Great Content, But I Miss The More Amateur Vibe

I'll preface this by saying, my listening habits and experiences are far from the norm. I began listening to The Audacity To Podcast [TAP] in early July. It is now early September and I am caught up. That's right, in about 2 months, I have listened to over 300 episodes of TAP.

I'll start with the good. Daniel is very good at what he does: presenting. You don't listen to someone talk in your ear for 200 hours if they aren't a good presenter. He is extremely knowledgable at his topics. I have learned so much information that I can, and am, using to improve my podcast since listening to his show. TAP is what gave me the drive to stop pointing my podcast domain at free services and get my own webhost and my own wordpress site up and running. It is still a work in progress. I learned about Chris' Dynamic Compressor and feel that using that has greatly increased my sound. I've been learning all sorts of tips and tricks for my SEO and how to market myself and my podcast. I have binged through everything and the content is so good I will continue being a loyal listener.

However, the show isn't without what I would consider some faults. In the beginning, the ads for Citrix drove me crazy. Keep in mind, I was hearing a new, ham-fisted, Citrix ad every hour for days on end while listening through, while if you listened early on or at a slower pace, it's only once a week.

It really bummed me out when Daniel made the switch from Audacity to Audition. I get that this was a good move for him, but to me, this was the beginning of the show losing it's amateur feel. I use Audacity, largely because I can't afford to move to something like Audition, and Daniel's use of Audacity, as well as his routine of focusing on how to use it every 5 episodes really connected me to the show and told me that I could have a successful and profitable podcast with this free software. That being said, if I could afford the switch, I'd look into it, too.

My biggest criticism of TAP is his cross- and self-promotion. I don't mind his promotions for My Podcast Reviews so much because of a few pieces of criteria, but I can't stand the ads for Podcasters' Society. My Podcast Reviews gets a large pass for me because Daniel does offer a free version that you can use to get a feel for the tool and see what value it brings to you. I am signed up for it, though I am haven't gotten any reviews from foreign stores to really benefit from it so far. I also enjoy his usual way of promoting it, by reading some of these reviews and promoting the shows of those that leave him a review.

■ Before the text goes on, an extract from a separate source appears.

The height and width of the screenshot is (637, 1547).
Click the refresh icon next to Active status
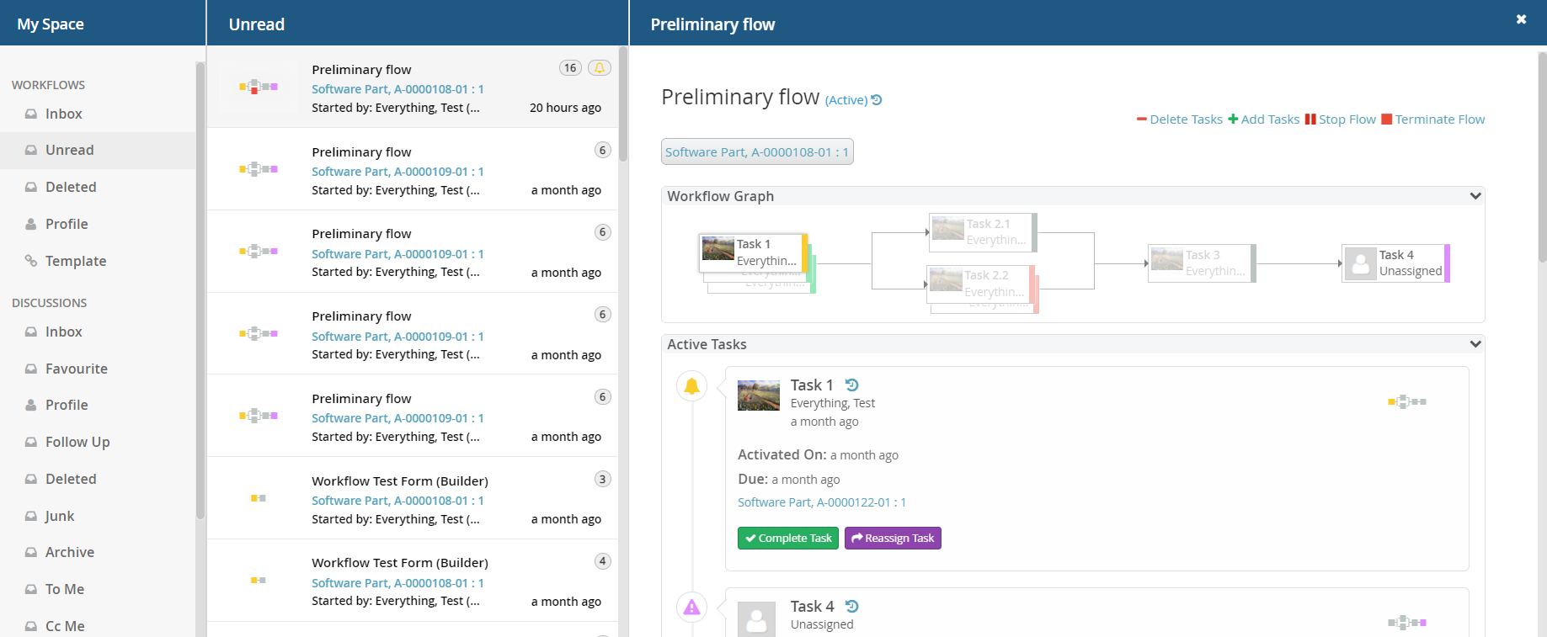pos(877,100)
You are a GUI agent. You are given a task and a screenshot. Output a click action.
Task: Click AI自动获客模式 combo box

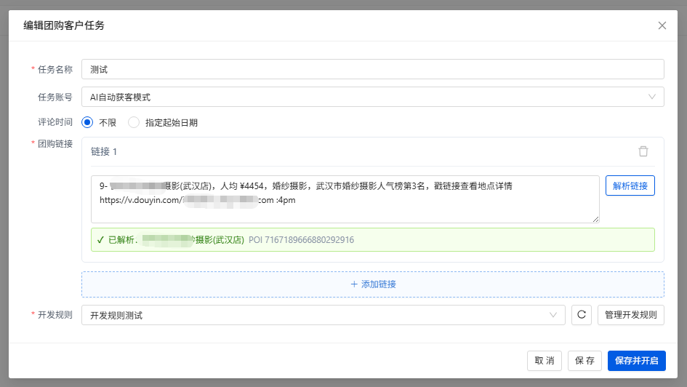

Sometimes when he tries to work it into other parts of his show, it carries on a little too long for something you already know about and was only brought up as a promotion tool.

Podcasters' Society has really ground my gears, for a few reasons. This has especially been an issue while binge listening. I wish he could work things out to have the “free for an extremely short amount of time” webinars be free indefintely as a trial. As an amateur and a hobbyist, I simply cannot afford the $50/mo it takes to join his elite club. I understand that there is a lot of work that has gone into the society, but there isn't a good way to check it out and see what value would be brought by joining at such a high price.

There is also the issue of it being closed to new members so often. Even if you have the money to join, you often can't because he closes it to new members regularly. It's exceptionally annoying to be advertised to for a service that you couldn't even join if you wanted to. I digress though, this is another thing I know I would sign up for without any issue if it wasn't so out of my budget. It's unfortunate to hear about a service I am sure I would get great value out of, but know I cannot experience.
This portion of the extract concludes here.